Artigo

AFINAL, O QUE É O BELO?

PARA SABER VISITE A ANDALUZIA

João de Almeida Santos 

AlcázarSevilla7

“Voando para a Andaluzia”. Jas. 07-2021.

     QUANDO o miserabilismo arquitectónico de massas ou a política do mamarracho pretensioso  disfarçado de arte conceptual (de vários tipos) se vêm impondo cada vez mais na nossa civilização, um banho de Andaluzia e do legado islâmico nesta belíssima parte de Espanha ajudar-nos-á a recuperar a ideia de beleza arquitectónica, não só física, mas também espiritual. É aquela Espanha que Marguerite Yourcenar, no capítulo “A Andaluzia ou as Hespérides” do seu livro “O Tempo, esse grande escultor” (1983), falando de Granada e de Constantinopla, identificou como “a ponta avançada do mundo da tenda e do deserto instalada nos jardins da Europa”. Esse mundo pensado por um “povo de alquimistas, de algebristas e de astrónomos” (cito da edição da Relógio d’Água, Lisboa, 2020, 141 e 145). Uma civilização que, a olhá-la através deste seu legado, impressiona pela altíssima sofisticação das suas obras de arte monumentais, onde a matéria se espiritualiza através de um requintado trabalho de criação artística.

(Dados fornecidos):
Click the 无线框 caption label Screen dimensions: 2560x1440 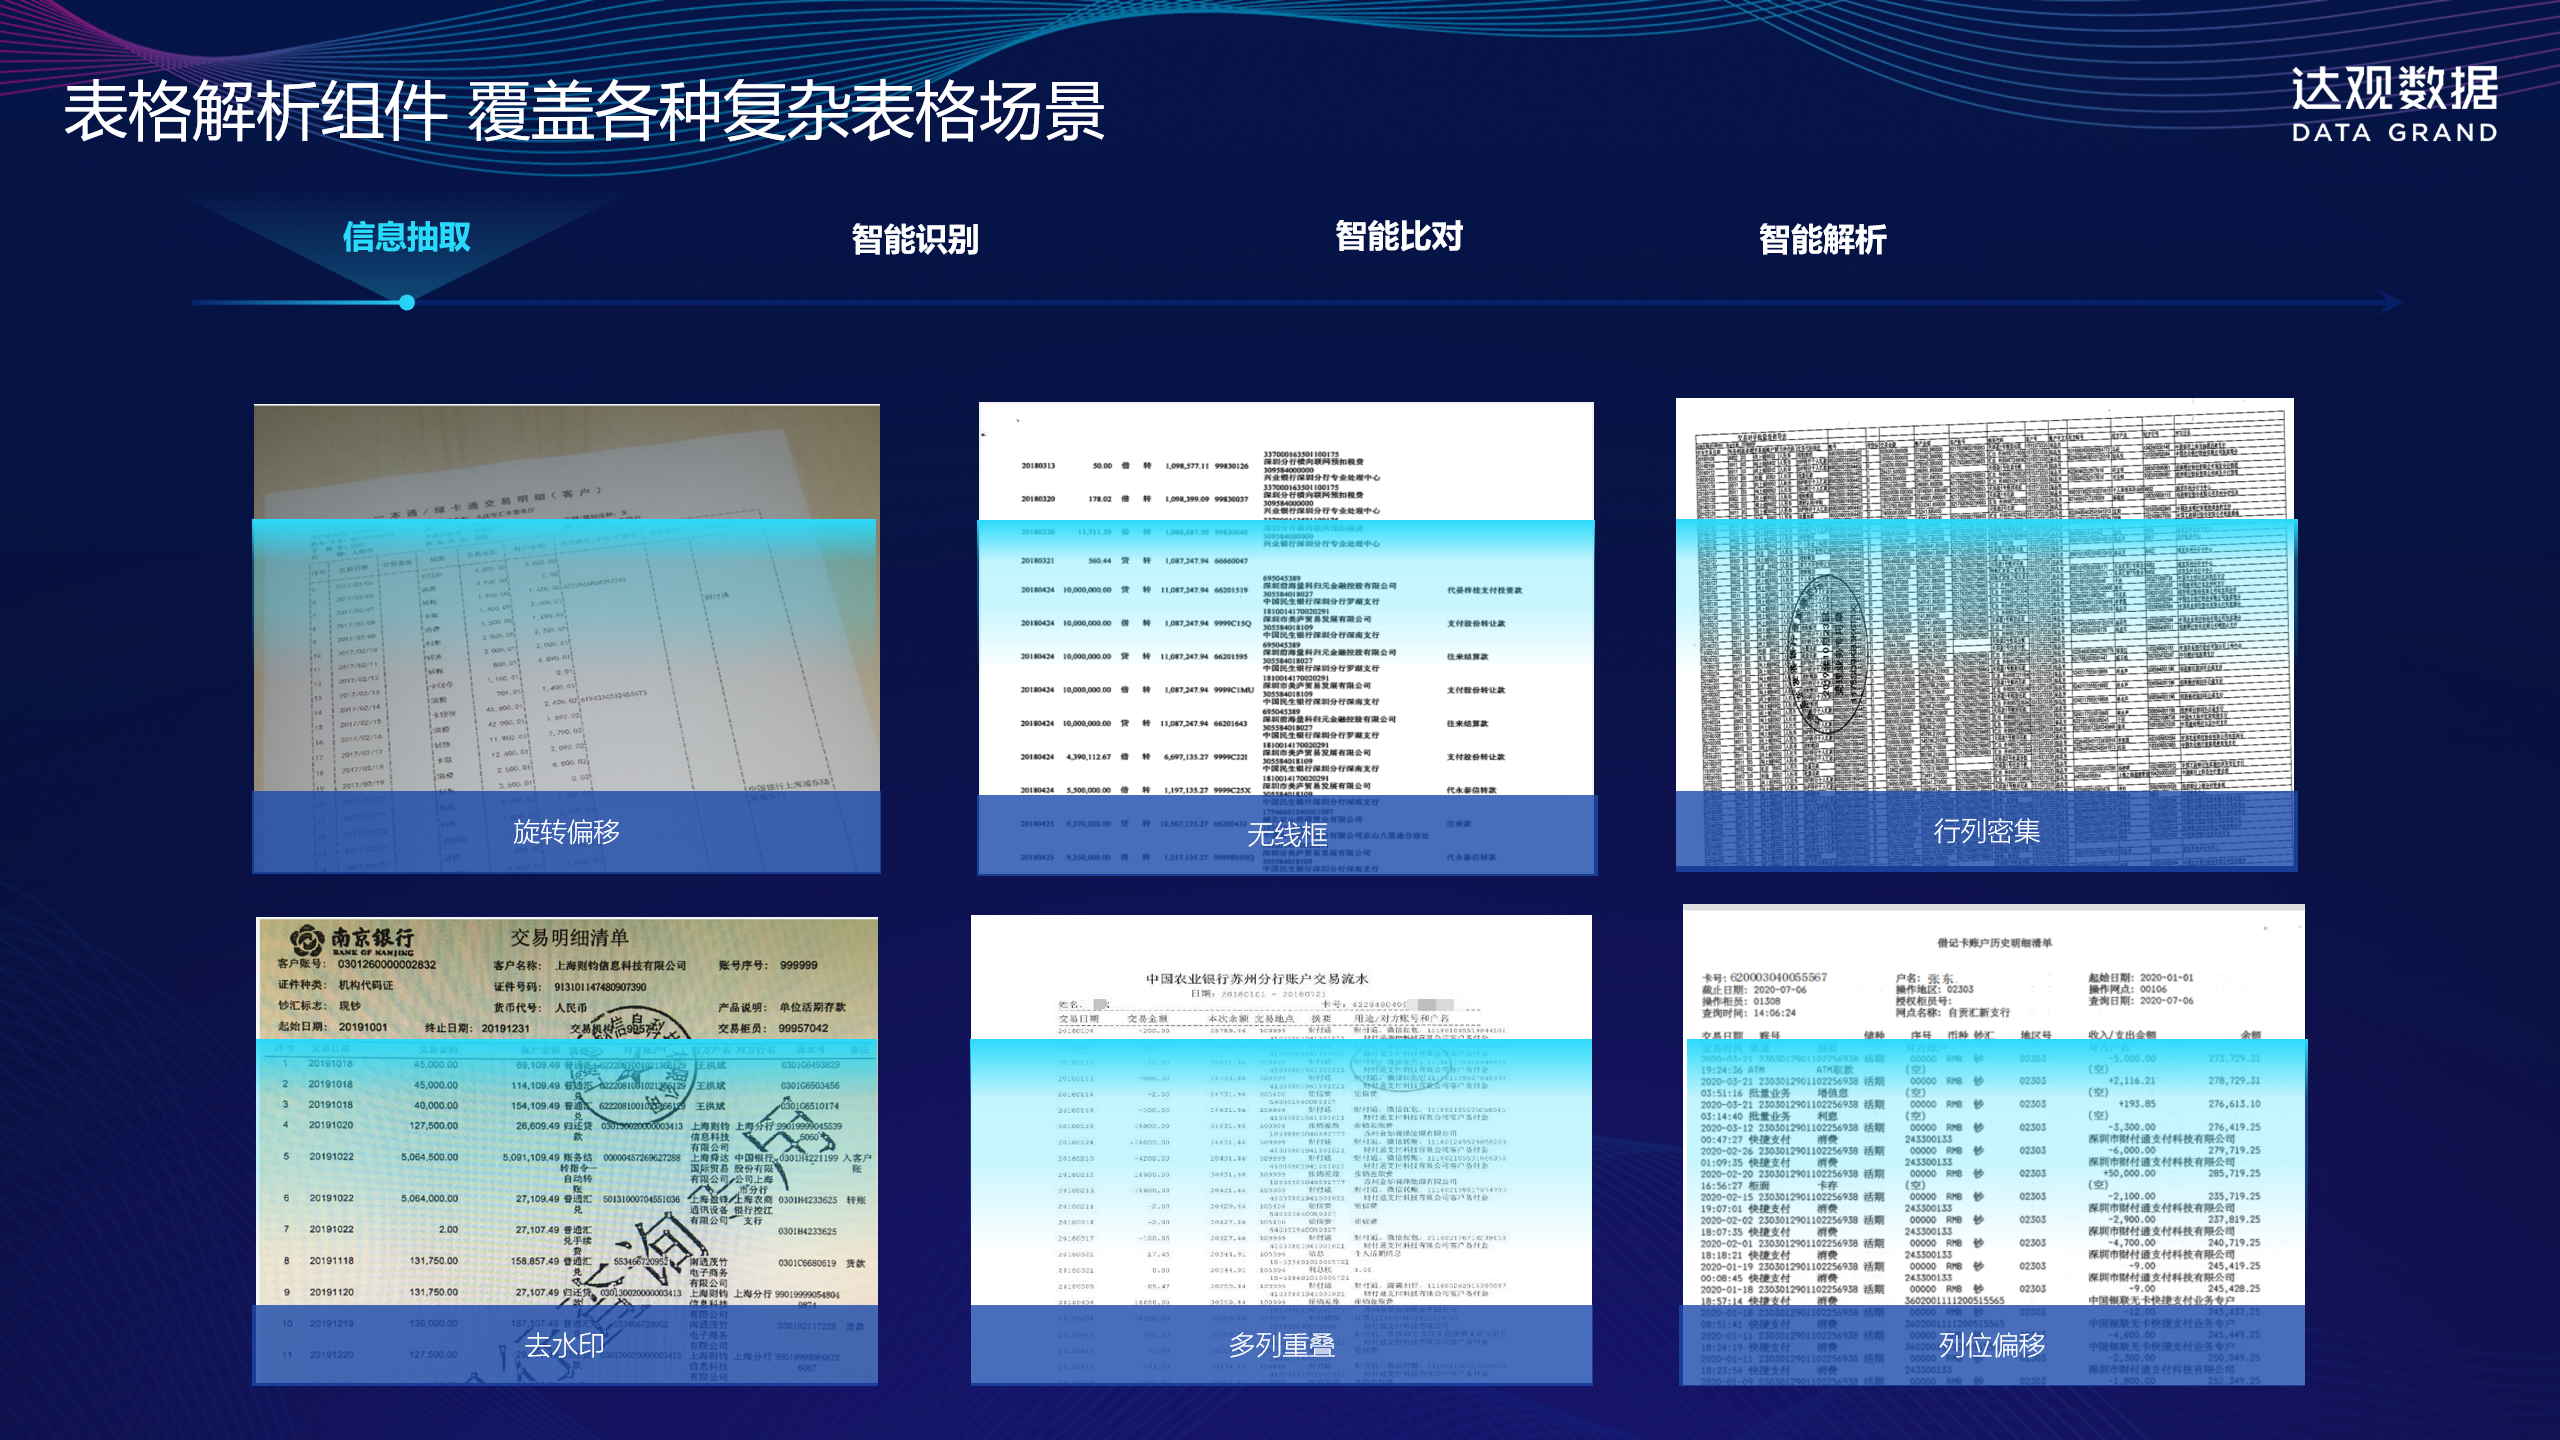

(O que fazer):
No artigo sobre a Andaluzia, indique os três ofícios que formam o povo descrito na citação de Marguerite Yourcenar.

(Solução):
Alquimistas, algebristas e astrónomos.